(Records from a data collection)

--

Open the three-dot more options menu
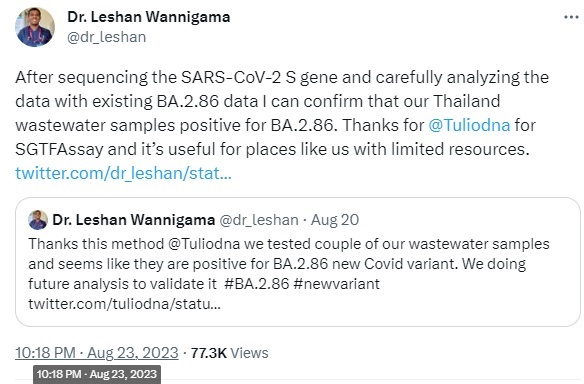 [571, 17]
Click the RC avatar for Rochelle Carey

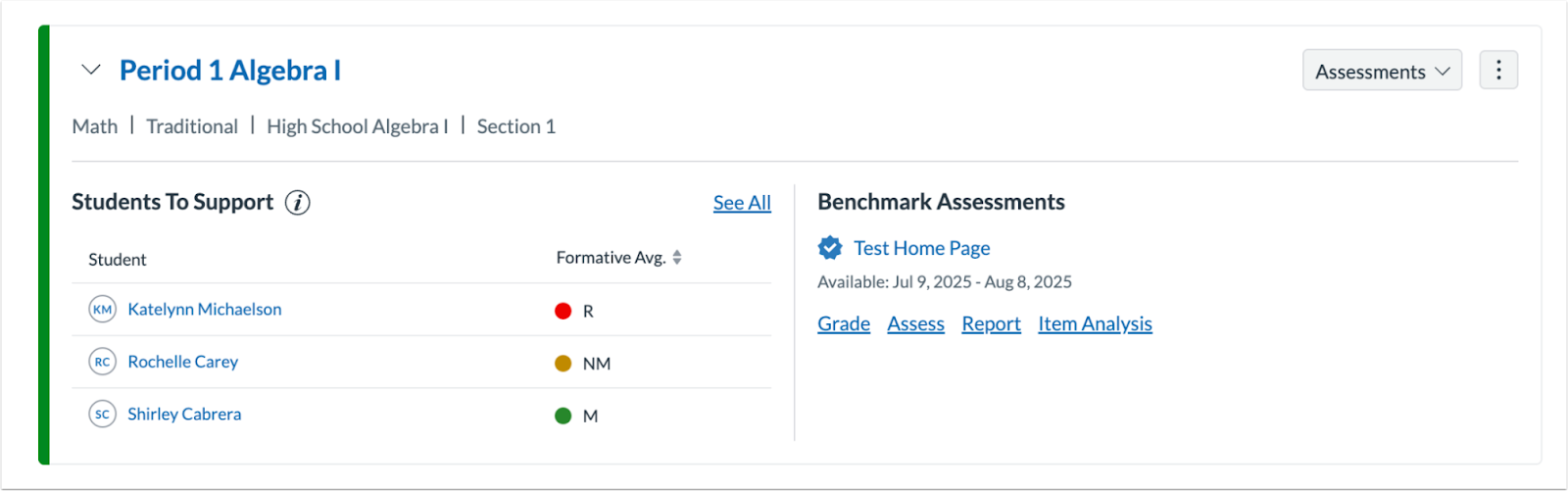tap(102, 362)
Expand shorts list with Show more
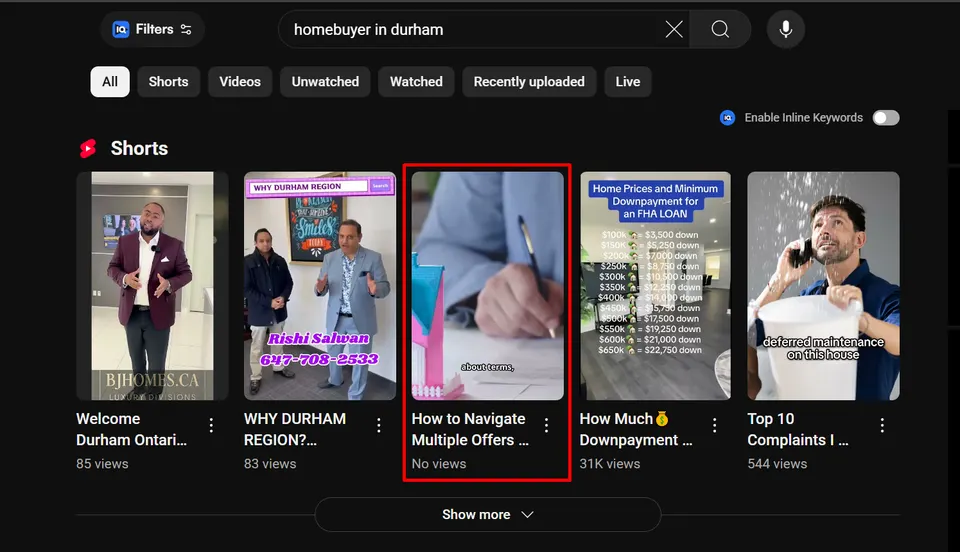This screenshot has height=552, width=960. [487, 515]
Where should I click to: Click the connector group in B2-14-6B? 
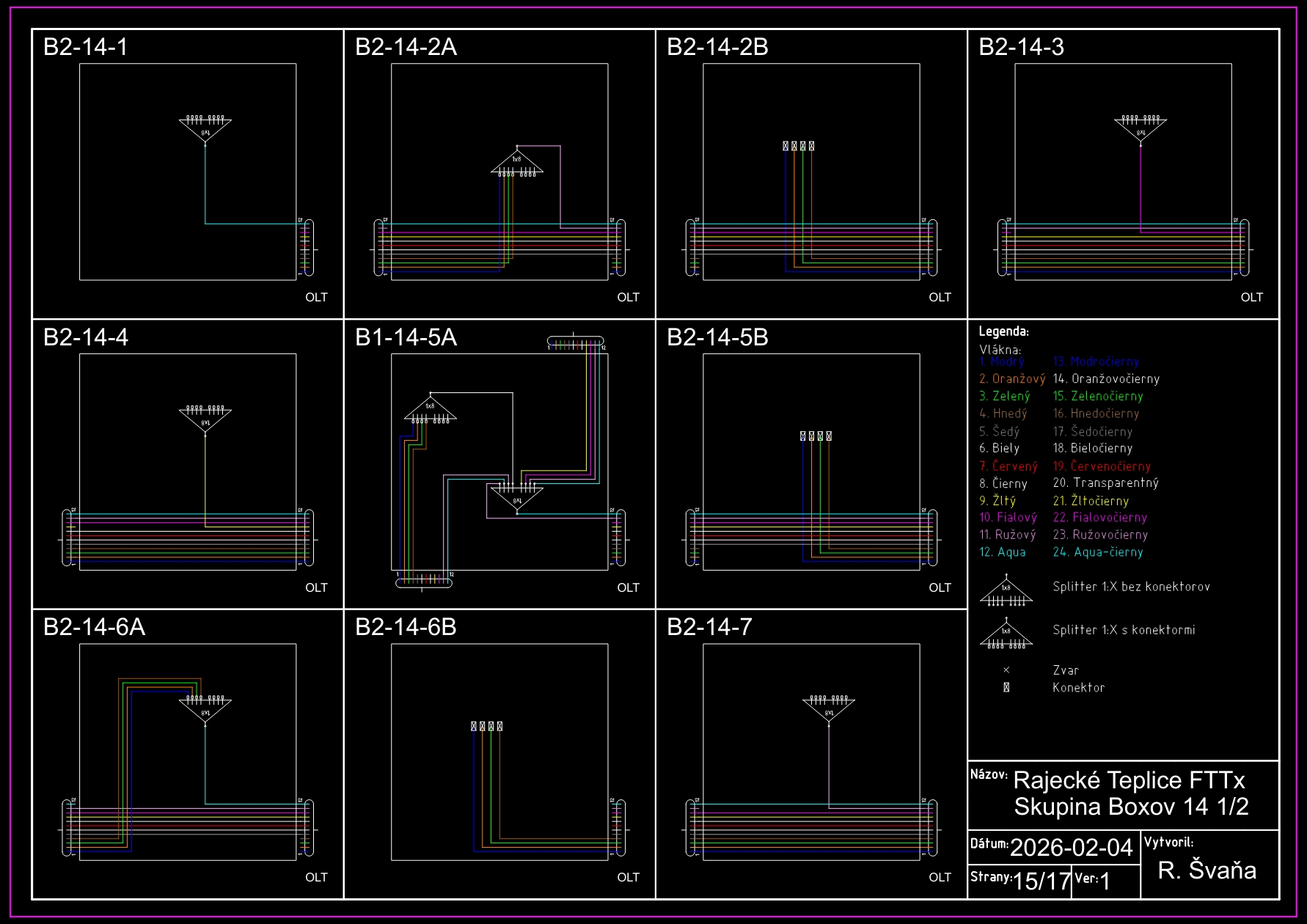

--

» TASK OBJECTIVE
Repeat every line above word for word, leaving out the pictures.

» ANSWER TO THIS EXERCISE
Open the three-dot more options menu
 [571, 17]
Click the RC avatar for Rochelle Carey

tap(102, 362)
Expand shorts list with Show more
This screenshot has height=552, width=960. [487, 515]
Where should I click to: Click the connector group in B2-14-6B? 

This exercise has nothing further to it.